Saúl Morales Corral (* 3. Mai 1974 in Madrid; † 28. Februar 2000 in Caucete, Argentinien) war ein spanischer Radrennfahrer.

Von 1993 bis 1998 fuhr Saúl Morales für die Amateur-Mannschaft Alcosto-U.C. Fuenlabrada. 1999 wurde das Team in eine Profi-Mannschaft umgewandelt, und er wurde übernommen. Im selben Jahr gewann er eine Etappe bei der Venezuela-Rundfahrt sowie die Bergwertung beim Cinturón a Mallorca.
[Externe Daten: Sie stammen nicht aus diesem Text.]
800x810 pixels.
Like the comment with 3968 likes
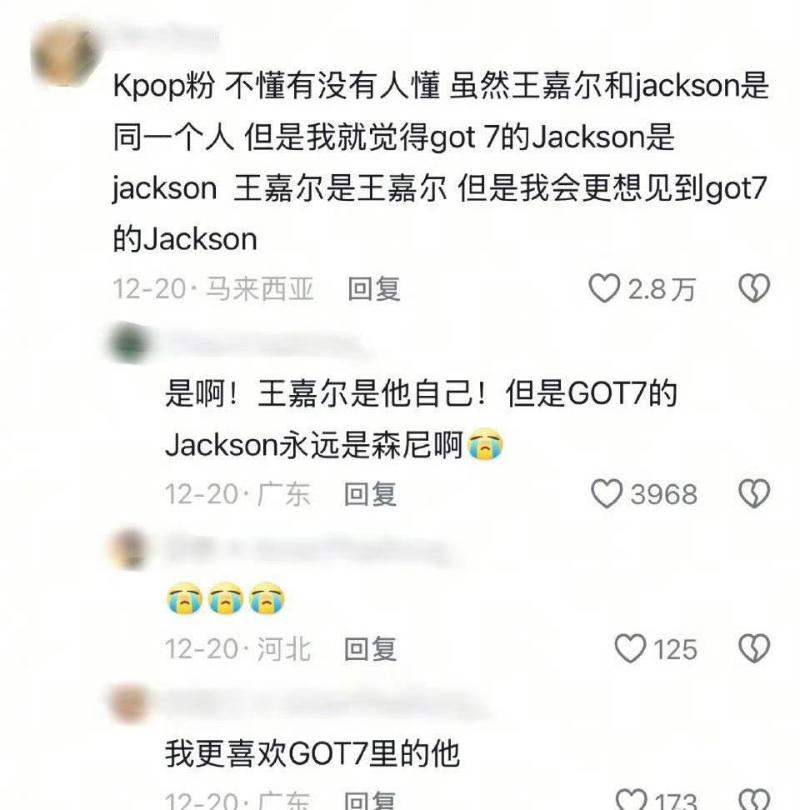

Im Februar 2000 startete Morales mit seiner Mannschaft bei der Argentinien-Rundfahrt. Die Rundfahrt war chaotisch organisiert, führte über schlechte Straßen, die zudem nicht ordnungsgemäß für den Verkehr gesperrt waren, und extrem steile Anstiege in den Anden. Die Versorgung der Rennfahrer war unzureichend. Die Ergebnisse des Zeitfahrens wurden zugunsten einheimischer Fahrer manipuliert, und der argentinische Fahrer David Kenig wurde trotz positiven Dopingbefundes zum Sieger erklärt.[1]
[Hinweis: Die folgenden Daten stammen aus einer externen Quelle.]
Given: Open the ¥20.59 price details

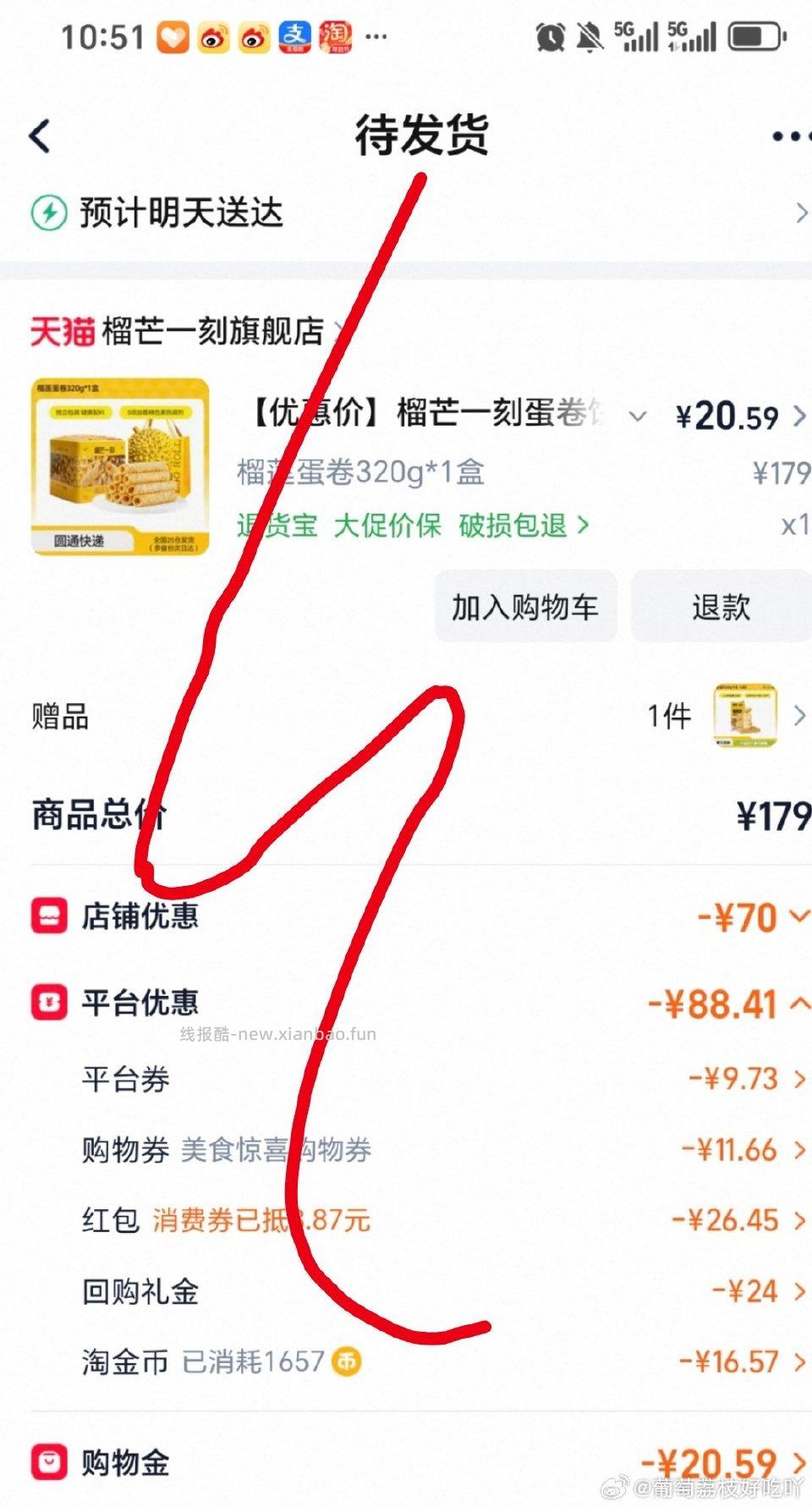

Auf der siebten Etappe der Rundfahrt kam dem Peloton ein Lastwagen entgegen und streifte Morales sowie den deutschen Fahrer Carsten Gottschalk. Gottschalk erlitt einen Schlüsselbeinbruch und Prellungen, Morales schwere Kopfverletzungen, an denen er starb. Daraufhin beendeten viele europäische Teams das Rennen. Gegen den LKW-Fahrer wurde wegen Totschlags ermittelt. Bis heute (Stand: 2014) hat keine Argentinien-Rundfahrt mehr stattgefunden.

Erst im Jahr zuvor war ein Teamkollege von Morales, Manuel Sanroma, bei der Katalonien-Rundfahrt tödlich verunglückt.